The idea for the padr package came at work, where I was dealing with time-stamped data a lot. Aggregating data to a higher level and filling missing values took me a quite some time each time I did it. I thought there must be a better way for doing this. I did not have a clear end product in mind. I just started trying stuff and stitched small ideas together to do more complex operations. In the meantime, I worked my way through Hadley’s R Packages, and learned about the fundamentals of software design in R, picking up skills while I went along.

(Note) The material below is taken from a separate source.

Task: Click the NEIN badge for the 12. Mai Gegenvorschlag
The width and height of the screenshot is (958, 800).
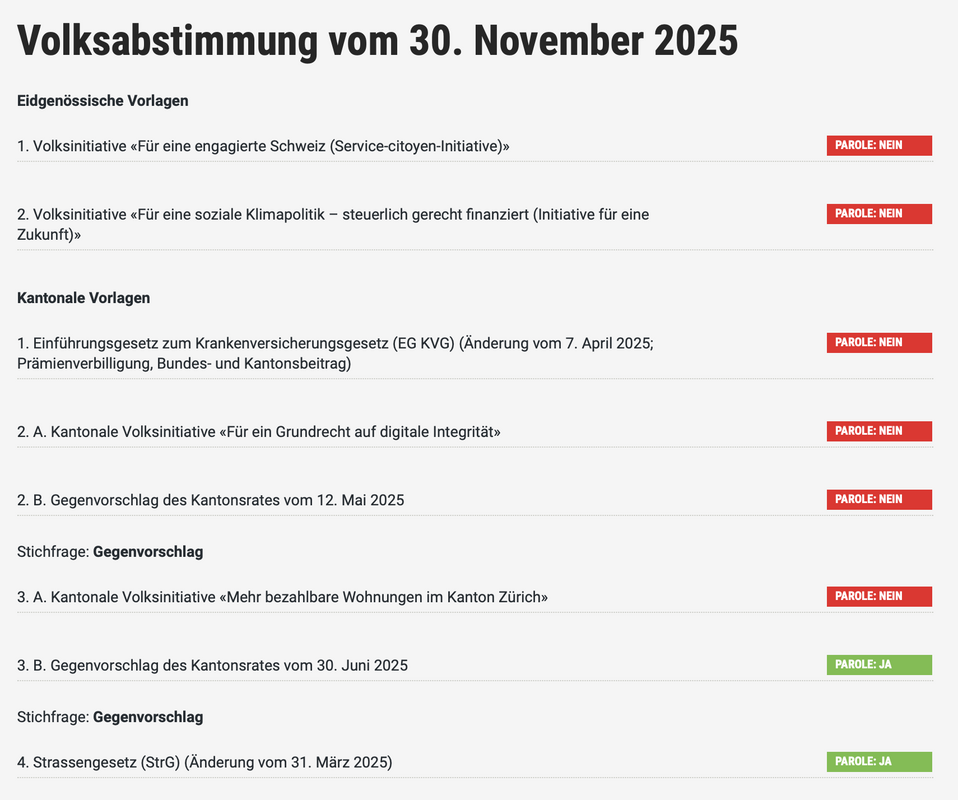Action: point(879,499)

This past January, I published the first version of
padr on CRAN, and I must say that it was quite scary. Putting your product out in the open comes with a lot of impostor feelings. I had thoroughly tested the functions, but still was afraid all kinds of bugs would pop up. Well, bugs did pop up and this appeared to be just fine. I had very nice comments by people suggesting improvements or who even fixed bugs themselves. If there is one lesson I learned from writing a package, it is that software does not have to be perfect to be useful. Of course, you don’t bring junk that is full of errors to CRAN, but once you have tried your best, you should just get it in the open and wait for feedback. This would improve the software much faster than spending endless evenings trying to find bugs.
The central concept for the
padr package is that time-stamped data are associated with an interval. This is the heartbeat of the data. Observed data points are separated by multiples of the interval. But, there can be observations missing. We compute the largest, evenly spaced grid that fits all our observations. See the following example.

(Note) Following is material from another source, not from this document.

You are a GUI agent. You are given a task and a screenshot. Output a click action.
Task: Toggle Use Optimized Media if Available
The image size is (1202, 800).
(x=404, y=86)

library(padr) library(dplyr) as.Date(c("2017-01-01","2017-01-03","2017-01-07")) %>% get_interval()
##  "2 day"
Now, the first main thing that
padr does is
thicken() the datetime variable in a data frame. It adds a variable of a higher interval to the data frame. We can subsequently aggregate to this higher interval with
dplyr. We use the
coffee data set, that comes with
padr as an example. This contains four hypothetical purchases in a coffee shop.
## time_stamp amount ## 1 2016-07-07 00:11:21 3.14 ## 2 2016-07-07 00:46:48 2.98 ## 3 2016-07-09 04:25:17 4.11 ## 4 2016-07-10 01:45:11 3.14
Now, to get the total amount spent per day, we run the following code.
(coffee_day <- coffee %>% thicken("day") %>% group_by(time_stamp_day) %>% summarise(day_amnt = sum(amount)))
## # A tibble: 3 x 2 ## time_stamp_day day_amnt ##
## 1 2016-07-07 6.12 ## 2 2016-07-09 4.11 ## 3 2016-07-10 3.14
You will notice that on 2016-07-08 there was no visit to the store. However, this is implicit in our data. For visualisation or time-series analysis, it is useful to have a row that explicitly states there is no money spent on this day. Here comes
pad() into play. It detects the interval of the datetime variable and inserts a record.
(coffee_day_padded <- coffee_day %>% pad())
## # A tibble: 4 x 2 ## time_stamp_day day_amnt ##
## 1 2016-07-07 6.12 ## 2 2016-07-08 NA ## 3 2016-07-09 4.11 ## 4 2016-07-10 3.14
Finally, we need to fill the missing value in day_amnt with 0.
coffee_day_padded %>% fill_by_value()
## # A tibble: 4 x 2 ## time_stamp_day day_amnt ##
## 1 2016-07-07 6.12 ## 2 2016-07-08 0.00 ## 3 2016-07-09 4.11 ## 4 2016-07-10 3.14
I benefit greatly from the skills I picked up in the process in my day job. My code in data science projects is cleaner now. I try to write as many functions as I can. Data scientists that have no background in computer science, like myself, can become better analysts by acquainting themselves with principles of software design. R’s package structure is not only great for building packages. You can also benefit from it when building software tools for specific data analyses, making your work more reproducible and shareable over projects.
There is still a lot of stuff for me to learn about writing better software and gaining a deeper understanding of the language. However, I no longer think this is intimidating. Rather, it is a great opportunity to improve and improve the software I am writing. You don’t need complete mastery to start developing. On the contrary, mastery seems to come through developing. You only truly learn R by trying things you have not tried before.